19 Welthits im Bühnenbombast
Nicht nur wegen des Chaos rund um das für Massenaufläufe völlig ungeeignete Konzertgelände. Sondern weil die Hardrock-Opas trotz Stimmproblemen alle Erwartungen erfüllten: 19 Welthits in zwei Stunden – dazu ein opulenter Bühnenbombast mit überdimensionaler Dampf­Lok, gigantischer Höllenglocke (Hells Bells) und ohrenbetäubenden Kanonensalven (For Those About To Rock) zum Finale.

Wels Bells
Wie erwartet unterschied sich der weltweit bereits liebevoll als Wels Bells geführte Austro-Auftritt nur um Nuancen vom Vorjahreskonzert in Wien. Einzige Änderung: Der 1975er-Klassiker High Voltage ersetzte die Füllnummern Dog Eat Dog und Anything Goes. Somit gab es in Wels „nur“ 19 statt 20 Songs. Auch ein Eingeständnis an Sänger Brian Johnson (62), der tontechnisch zwar deutlich über Whitney Houston und Kiss-Stanley lag, trotzdem mehrmals patzte – vor allem der Welthit Thunderstruck wackelte extrem dissonant daher.
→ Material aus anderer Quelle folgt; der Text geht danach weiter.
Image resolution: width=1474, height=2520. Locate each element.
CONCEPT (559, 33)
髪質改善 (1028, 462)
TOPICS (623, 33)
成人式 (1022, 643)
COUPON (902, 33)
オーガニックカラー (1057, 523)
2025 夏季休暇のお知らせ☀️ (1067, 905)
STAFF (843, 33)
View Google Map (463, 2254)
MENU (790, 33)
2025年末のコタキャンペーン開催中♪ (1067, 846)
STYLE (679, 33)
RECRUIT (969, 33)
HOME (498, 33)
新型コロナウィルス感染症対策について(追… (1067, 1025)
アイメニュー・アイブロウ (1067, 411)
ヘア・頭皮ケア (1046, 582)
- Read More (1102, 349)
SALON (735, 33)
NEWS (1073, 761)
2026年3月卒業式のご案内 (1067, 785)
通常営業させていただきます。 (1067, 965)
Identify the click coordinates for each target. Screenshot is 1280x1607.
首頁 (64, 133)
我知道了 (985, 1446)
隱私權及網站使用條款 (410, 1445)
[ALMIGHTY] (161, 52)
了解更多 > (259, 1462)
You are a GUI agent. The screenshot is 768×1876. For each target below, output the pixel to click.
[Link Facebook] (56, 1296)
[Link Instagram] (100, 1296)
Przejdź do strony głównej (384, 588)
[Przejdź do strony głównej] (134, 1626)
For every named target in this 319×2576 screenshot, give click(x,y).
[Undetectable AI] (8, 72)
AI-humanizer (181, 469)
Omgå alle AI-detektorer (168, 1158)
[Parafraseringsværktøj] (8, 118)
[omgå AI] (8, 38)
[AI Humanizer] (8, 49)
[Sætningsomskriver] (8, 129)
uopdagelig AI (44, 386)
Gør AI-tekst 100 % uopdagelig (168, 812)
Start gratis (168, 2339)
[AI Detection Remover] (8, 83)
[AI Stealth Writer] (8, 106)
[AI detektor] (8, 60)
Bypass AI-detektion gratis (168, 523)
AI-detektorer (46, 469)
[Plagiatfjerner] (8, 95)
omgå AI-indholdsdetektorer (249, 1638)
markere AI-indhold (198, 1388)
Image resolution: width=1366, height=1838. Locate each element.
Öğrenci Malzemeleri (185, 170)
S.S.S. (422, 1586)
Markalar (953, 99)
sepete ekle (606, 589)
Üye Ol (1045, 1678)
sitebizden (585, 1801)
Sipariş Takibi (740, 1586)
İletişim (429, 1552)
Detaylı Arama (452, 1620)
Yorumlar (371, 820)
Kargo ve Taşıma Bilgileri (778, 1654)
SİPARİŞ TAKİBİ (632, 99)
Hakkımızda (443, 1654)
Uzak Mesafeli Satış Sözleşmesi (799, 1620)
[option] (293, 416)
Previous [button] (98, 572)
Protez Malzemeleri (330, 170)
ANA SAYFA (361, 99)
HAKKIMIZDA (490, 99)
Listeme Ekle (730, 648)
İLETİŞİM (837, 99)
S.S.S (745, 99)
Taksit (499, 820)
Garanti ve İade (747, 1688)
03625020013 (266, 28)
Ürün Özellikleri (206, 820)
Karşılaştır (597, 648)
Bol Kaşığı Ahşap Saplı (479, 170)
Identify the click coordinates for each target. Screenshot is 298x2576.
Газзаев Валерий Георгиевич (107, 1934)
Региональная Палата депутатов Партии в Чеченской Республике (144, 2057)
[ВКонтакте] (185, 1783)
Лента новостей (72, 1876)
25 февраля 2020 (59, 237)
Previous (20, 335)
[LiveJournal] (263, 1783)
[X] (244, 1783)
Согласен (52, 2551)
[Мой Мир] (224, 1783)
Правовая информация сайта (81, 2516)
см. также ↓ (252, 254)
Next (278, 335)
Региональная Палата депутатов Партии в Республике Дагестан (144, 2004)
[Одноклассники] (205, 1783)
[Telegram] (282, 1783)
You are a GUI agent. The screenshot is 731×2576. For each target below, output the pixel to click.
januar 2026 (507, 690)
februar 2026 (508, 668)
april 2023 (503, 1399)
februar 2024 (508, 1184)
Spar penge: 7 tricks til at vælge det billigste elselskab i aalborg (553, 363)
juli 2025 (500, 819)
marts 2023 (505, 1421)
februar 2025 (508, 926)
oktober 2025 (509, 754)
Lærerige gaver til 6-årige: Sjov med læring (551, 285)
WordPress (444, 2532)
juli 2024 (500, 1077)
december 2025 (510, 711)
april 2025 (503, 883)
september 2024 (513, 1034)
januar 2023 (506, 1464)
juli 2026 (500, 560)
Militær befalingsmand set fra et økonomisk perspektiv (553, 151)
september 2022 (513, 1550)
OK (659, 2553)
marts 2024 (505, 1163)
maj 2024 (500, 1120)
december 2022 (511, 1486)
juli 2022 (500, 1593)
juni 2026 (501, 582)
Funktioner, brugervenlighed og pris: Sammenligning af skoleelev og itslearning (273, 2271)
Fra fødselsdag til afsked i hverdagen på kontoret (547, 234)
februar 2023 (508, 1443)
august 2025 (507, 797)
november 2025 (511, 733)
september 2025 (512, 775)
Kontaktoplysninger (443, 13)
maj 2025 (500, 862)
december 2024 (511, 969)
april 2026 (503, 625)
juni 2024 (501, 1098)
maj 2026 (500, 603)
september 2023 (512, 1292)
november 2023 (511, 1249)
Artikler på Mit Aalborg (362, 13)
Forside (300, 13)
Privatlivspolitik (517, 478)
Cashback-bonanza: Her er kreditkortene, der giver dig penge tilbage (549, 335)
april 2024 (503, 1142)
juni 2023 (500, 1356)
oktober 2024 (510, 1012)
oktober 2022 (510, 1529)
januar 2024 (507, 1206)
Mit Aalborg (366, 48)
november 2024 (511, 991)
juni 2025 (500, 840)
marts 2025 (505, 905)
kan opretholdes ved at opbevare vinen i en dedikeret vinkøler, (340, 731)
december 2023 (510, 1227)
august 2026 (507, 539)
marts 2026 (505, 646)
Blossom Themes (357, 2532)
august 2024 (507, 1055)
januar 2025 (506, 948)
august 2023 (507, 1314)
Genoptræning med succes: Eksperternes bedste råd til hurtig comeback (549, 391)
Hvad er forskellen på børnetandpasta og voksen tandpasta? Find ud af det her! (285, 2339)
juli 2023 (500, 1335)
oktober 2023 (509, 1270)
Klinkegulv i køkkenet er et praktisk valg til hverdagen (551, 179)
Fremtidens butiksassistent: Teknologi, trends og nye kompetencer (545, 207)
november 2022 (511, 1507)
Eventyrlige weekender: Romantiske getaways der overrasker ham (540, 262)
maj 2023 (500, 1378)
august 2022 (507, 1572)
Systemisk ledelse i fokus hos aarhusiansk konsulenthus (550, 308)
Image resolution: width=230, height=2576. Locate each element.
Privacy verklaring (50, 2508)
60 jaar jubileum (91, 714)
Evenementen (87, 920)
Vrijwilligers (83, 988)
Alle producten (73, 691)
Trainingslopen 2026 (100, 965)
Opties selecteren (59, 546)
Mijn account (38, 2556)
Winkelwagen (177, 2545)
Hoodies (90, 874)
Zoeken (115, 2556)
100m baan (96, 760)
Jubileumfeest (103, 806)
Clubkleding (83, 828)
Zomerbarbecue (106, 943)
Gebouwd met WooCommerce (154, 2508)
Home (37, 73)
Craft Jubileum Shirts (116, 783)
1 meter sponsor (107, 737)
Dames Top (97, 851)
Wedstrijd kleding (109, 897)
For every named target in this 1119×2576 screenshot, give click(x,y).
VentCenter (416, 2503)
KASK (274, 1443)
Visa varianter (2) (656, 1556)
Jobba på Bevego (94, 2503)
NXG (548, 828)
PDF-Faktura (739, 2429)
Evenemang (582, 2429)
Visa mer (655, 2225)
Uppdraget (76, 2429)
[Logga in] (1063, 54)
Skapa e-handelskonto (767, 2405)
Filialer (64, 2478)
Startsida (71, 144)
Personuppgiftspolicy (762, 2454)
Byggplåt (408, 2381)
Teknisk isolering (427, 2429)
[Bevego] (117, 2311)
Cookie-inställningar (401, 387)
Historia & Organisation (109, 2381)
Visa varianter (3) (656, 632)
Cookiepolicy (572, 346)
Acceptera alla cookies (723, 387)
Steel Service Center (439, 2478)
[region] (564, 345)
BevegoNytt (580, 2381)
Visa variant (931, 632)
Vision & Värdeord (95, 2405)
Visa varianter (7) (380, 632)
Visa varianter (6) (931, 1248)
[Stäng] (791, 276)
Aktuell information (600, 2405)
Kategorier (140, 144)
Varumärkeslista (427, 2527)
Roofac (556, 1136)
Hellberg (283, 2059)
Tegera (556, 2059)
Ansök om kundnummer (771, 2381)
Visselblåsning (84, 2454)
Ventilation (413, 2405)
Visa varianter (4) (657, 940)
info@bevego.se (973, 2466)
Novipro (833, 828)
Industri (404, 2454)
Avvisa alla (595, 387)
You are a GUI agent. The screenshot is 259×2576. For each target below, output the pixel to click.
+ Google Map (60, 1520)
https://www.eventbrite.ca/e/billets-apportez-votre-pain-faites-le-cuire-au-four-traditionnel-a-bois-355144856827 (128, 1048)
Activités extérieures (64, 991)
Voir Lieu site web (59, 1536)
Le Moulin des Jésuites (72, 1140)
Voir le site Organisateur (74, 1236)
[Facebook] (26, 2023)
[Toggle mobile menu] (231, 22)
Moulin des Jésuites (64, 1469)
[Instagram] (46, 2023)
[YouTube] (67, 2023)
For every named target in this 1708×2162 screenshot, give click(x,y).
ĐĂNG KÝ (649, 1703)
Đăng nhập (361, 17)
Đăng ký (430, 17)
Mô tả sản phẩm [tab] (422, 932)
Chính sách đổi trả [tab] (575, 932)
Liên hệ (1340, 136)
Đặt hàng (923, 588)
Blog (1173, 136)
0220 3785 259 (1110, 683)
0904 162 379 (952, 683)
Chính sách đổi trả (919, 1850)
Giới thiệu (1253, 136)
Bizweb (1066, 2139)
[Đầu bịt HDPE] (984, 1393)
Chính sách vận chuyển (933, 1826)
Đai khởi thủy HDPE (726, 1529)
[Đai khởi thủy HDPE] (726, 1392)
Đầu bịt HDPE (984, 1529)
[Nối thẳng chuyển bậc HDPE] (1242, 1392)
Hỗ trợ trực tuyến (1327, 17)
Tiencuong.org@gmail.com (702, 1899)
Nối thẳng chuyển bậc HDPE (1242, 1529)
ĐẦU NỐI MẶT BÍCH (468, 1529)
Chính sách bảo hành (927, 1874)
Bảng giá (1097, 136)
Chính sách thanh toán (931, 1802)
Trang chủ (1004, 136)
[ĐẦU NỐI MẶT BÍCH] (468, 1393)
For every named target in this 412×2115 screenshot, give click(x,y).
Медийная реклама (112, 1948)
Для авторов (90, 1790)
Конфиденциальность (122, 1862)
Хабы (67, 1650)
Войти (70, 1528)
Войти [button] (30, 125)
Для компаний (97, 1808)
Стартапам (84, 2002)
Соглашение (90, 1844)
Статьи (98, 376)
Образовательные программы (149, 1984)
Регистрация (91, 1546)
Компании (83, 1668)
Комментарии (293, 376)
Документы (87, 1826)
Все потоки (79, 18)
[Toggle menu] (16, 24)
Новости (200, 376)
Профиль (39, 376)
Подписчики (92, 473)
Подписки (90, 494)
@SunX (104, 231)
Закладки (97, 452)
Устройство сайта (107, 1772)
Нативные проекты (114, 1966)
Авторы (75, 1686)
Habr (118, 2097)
Entengang, Höllenfratze und Strip
Sonst gab’s Business as usual – dieselben Greatest Hits wie immer – von Back In Black bis Highway To Hell. Und eine seit Jahren einstudierte Aneinanderreihung der legendärsten Posen: der unrhythmische Entengang, die vom euphorisierten Publikum tausendfach kopierte Höllenfratze und – zu The Jack – der Strip bis zur Unterhose. Dabei zeigte Angus Young am Po nicht die Österreich-Flagge, sondern das AC/DC-Logo.

Letzte Konstante
Beeindruckend, wie sich Brian Johnson am Glockenseil schwang (Hells Bells) oder Angus Young, einem trotzigen Kind gleich, am Boden rotierend zu Let There Be Rock seine Gitarre würgte. Erwies sich der Welser Flughafen als Konzertgelände völlig ungeeignet, so bewiesen sich AC/DC einmal mehr als letzte große Konstante des Musik-Business.